En lo ideológico, la izquierda, en su conjunto, se ha quedado sin respuesta, ante la globalización, las guerras de recursos y la crisis ambiental. La izquierda se ha retirado a los márgenes del sistema, enrocada en sus principios y convertida en una fuerza conservadora. Y la socialdemocracia tras someterse a los postulados neoliberales, remasterizada como social-liberalismo, se diferencia de la derecha como una Coca-Cola de una Pepsi-Cola. La ausencia de confrontación entre los proyectos de la derecha neoliberal y el social-liberalismo, junto a la falta de respuesta de la izquierda, ha producido resignación y desafección, enviando a la gente a sus casas. Todo ello se ha traducido en una crisis de representación y languidez democrática, cuya consecuencia ha terminado en una ruptura de las narrativas, consensos e instituciones, sus actores y el equilibrio entre fuerzas nacido tras la II Guerra Mundial, que ha desembocado en el surgimiento de nuevas fuerzas políticas populistas a la derecha en los países del norte y del centro de Europa (Austria, Hungría, Francia, Finlandia, Holanda) y a la izquierda, en el Sur (Italia, Grecia, España), que tienen como objetivo la reconstrucción de las identidades colectivas enterradas por el auge del individualismo.

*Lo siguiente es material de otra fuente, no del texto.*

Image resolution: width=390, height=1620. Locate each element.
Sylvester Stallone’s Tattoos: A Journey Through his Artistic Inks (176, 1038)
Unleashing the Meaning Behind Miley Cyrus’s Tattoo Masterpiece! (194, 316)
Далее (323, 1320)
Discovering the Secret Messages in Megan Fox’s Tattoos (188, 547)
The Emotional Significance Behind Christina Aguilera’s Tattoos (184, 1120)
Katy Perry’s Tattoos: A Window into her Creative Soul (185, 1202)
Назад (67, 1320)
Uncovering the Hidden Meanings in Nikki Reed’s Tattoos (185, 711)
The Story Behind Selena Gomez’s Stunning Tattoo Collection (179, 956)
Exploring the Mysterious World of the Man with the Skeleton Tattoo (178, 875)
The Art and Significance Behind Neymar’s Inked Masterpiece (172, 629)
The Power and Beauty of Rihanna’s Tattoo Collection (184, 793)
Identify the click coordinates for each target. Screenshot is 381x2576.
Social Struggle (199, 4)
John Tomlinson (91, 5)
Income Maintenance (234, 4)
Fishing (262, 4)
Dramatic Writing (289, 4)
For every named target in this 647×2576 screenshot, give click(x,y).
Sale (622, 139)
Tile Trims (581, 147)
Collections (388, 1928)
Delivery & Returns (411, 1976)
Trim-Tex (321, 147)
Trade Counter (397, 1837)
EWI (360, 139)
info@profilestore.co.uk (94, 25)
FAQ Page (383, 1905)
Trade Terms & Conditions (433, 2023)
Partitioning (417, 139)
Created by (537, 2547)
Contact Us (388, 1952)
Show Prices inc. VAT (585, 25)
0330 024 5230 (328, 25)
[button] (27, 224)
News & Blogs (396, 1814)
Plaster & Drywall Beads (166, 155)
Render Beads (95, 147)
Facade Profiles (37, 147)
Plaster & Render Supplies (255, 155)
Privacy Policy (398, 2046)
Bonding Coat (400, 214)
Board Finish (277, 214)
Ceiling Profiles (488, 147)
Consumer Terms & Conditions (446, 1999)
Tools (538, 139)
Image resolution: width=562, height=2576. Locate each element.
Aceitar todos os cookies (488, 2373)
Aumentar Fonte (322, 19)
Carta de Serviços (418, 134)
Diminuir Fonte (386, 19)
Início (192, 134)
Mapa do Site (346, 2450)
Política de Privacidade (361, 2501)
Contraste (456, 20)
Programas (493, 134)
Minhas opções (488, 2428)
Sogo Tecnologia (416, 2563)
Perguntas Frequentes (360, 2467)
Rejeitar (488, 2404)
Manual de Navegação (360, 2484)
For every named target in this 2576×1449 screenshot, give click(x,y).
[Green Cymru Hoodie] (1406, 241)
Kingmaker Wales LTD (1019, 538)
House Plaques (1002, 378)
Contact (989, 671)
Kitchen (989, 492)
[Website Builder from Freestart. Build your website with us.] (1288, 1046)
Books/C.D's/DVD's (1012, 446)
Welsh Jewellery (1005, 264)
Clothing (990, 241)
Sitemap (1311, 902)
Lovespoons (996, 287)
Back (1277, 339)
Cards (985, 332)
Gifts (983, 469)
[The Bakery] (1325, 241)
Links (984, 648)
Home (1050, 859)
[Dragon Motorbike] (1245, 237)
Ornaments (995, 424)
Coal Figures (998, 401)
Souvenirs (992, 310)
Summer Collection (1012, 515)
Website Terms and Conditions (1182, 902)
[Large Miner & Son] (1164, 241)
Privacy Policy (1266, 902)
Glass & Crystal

Una característica común tanto de las fuerzas políticas clásicas como de  las nuevas fuerzas emergentes, es que todas mantienen en el corazón de su proyecto político la redistribución de la riqueza sin observar los límites de lo admisible para el planeta, sin aceptar la finitud del planeta, que visualizó el Informe del Club de Roma en 1972, ni, por tanto, el axioma de la subordinación de la economía a las leyes de la naturaleza. La producción de bienes y servicios, por tanto, ha de estar condicionada y limitada, necesariamente, por los límites físicos de la biosfera. El autismo climático y la ceguera ante el agotamiento del petróleo de hoy, repete la relación depredadora con la Naturaleza del pasado, hoy, sin embargo, como comedia o farsa. Este no reconocimiento de la subordinación de la economía a las leyes de la naturaleza, establece la frontera entre las fuerzas políticas (entre productivistas y antiproductivistas). Expresa así la principal dialéctica de la política de este siglo, si se quiere evitar el colapso civilizatorio. En este contexto una izquierda, conocedora del núcleo de la crisis ecológica causada por la expansión de la productividad capitalista desde Marx, así como de la amenaza que la producción ilimitada supone para la vida en la Tierra, sin haberse opuesto nunca a ella, es parte del problema y no de la solución. La ecología política, por tanto, sola por ahora, debe asumir su compromiso fundacional y la obligación que con él contrajo: hacer sentir a la gente que cuando vota puede contribuir a un cambio y que su voto es útil y necesario y crea una diferencia real.